Our present study shows that as the age of a patient increases, rheumatologists are more reluctant to start or intensify DMARD therapy, as advised by the EULAR recommendations. Our observations are in line with previous research by Fraenkel, et al14, who showed a lower tendency to prescribe “aggressive” DMARD therapy in the elderly compared to their younger counterparts with equal disease activity and an equal amount of comorbidity. The same observation was made by Kievit, et al15, who emphasized rheumatologists’ reluctance to intensify therapy in patients with RA aged ≥ 80 years. This hesitation to start “aggressive” treatment regimens in elderly patients might be justified. A study by Murota, et al16 indicated that the use of a bDMARD in the elderly is not risk-free, because of a 2.7 times higher risk of bDMARD discontinuation due to adverse events, compared to patients younger than 65 years of age. Lacaille, et al17 showed an increasing risk of severe infections in elderly patients and in patients with comorbidities. However, contrary to the opinions of the rheumatologists participating in this study, the risk of severe infection was greater in patients treated with GC than in patients treated with csDMARD17. The use of low-dose csDMARD might be preferential to GC monotherapy because they exhibit a steroid-sparing effect and a favorable safety and tolerability profile. DMARD therapy supports the preservation of a good level of functioning in daily life. In elderly patients, especially those with cognitive impairment, the use of methotrexate should be closely monitored, because an administration mistake can have lethal consequences. Opting for another csDMARD, such as hydroxychloroquine, or local intraarticular GC injections, in case of limited arthritis, might be good alternatives. Because the pros and cons of low-dose GC therapy are still unclear, a new randomized controlled trial among patients of 65 years or older, the Glucocorticoid Low-dose Outcome in Rheumatoid Arthritis Study (GLORIA), might provide further direction (Trials Registration Number: NCT02585258).

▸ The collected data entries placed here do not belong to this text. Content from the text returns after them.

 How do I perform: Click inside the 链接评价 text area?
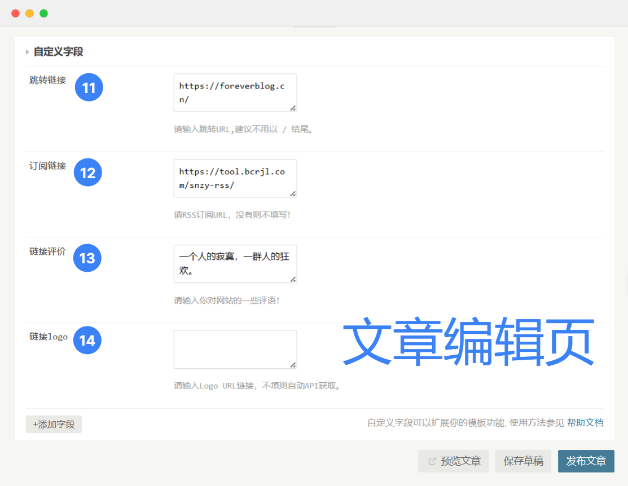tap(235, 264)
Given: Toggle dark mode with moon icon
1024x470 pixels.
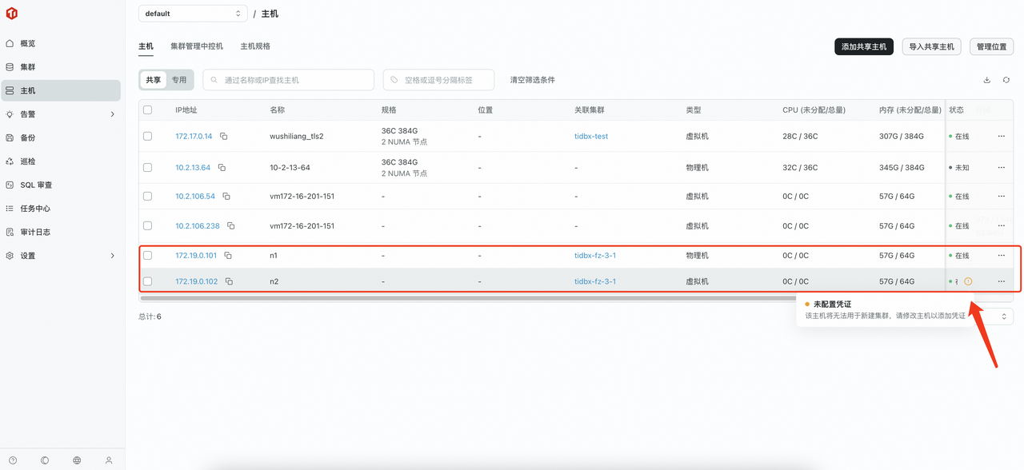Looking at the screenshot, I should [45, 460].
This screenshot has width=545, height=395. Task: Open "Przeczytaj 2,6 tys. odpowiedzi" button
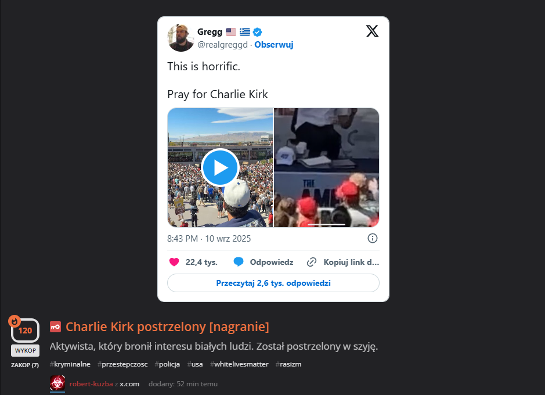pyautogui.click(x=273, y=283)
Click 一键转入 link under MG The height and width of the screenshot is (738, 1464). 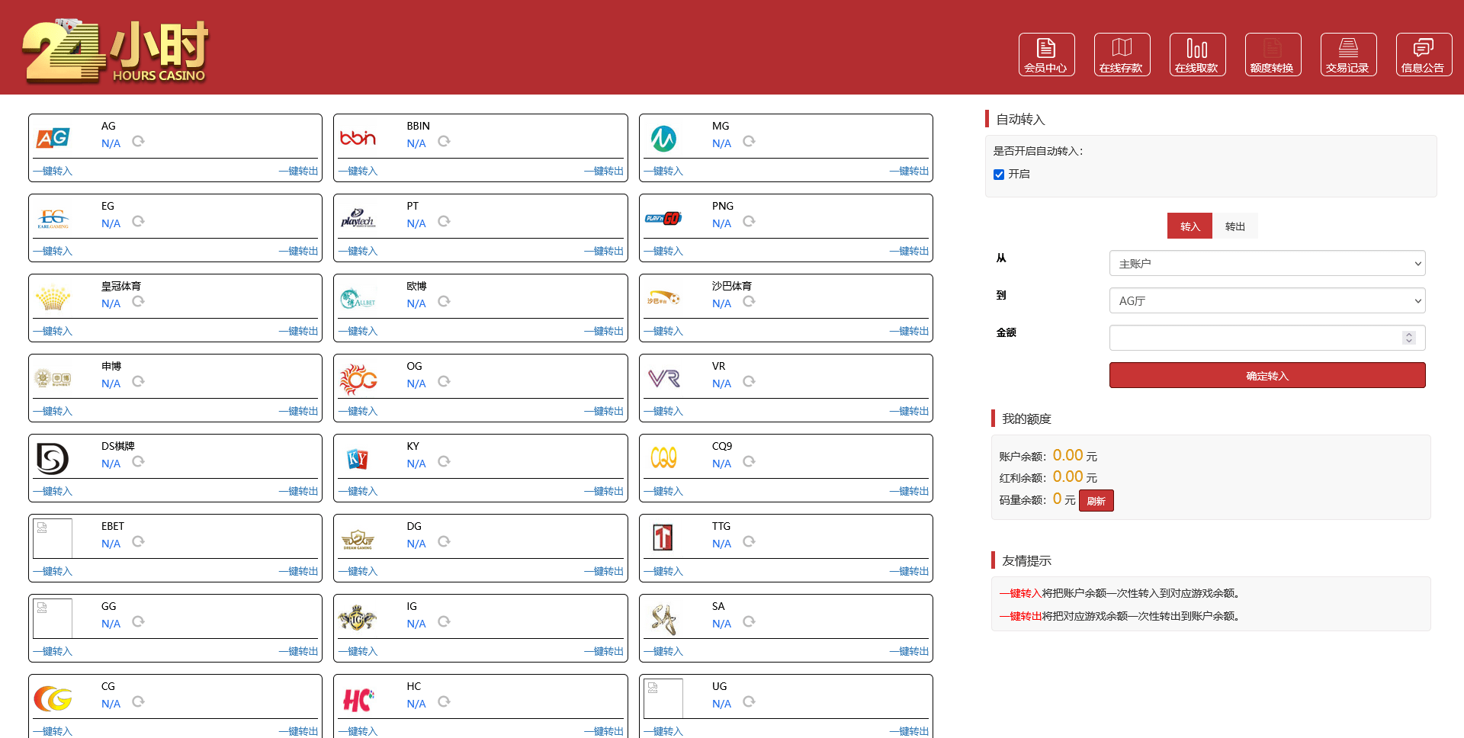663,172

A possible limitation of our study is the small sample size. We cannot completely rule out participation bias, because in some cases different rheumatologists working at the same center were included. However, a representative sample of rheumatologists was recruited by including rheumatologists from several medical centers and with a wide range of experience. Further, theoretical saturation was reached with this number of rheumatologists.
Most rheumatologists do not automatically adopt the treat-to-target and tight control principles in the management of RA in elderly patients. Instead, maintaining an acceptable level of functioning prevails. To optimize care for elderly patients with RA, a holistic view, focusing on overall functioning, comorbidity, and frailty is necessary. As the number of elderly patients with RA increases, future RA management guidelines should account for comorbidity and frailty to a greater extent.
Acknowledgment
The authors thank all rheumatologists who participated in this study.
- Accepted for publication November 15, 2017.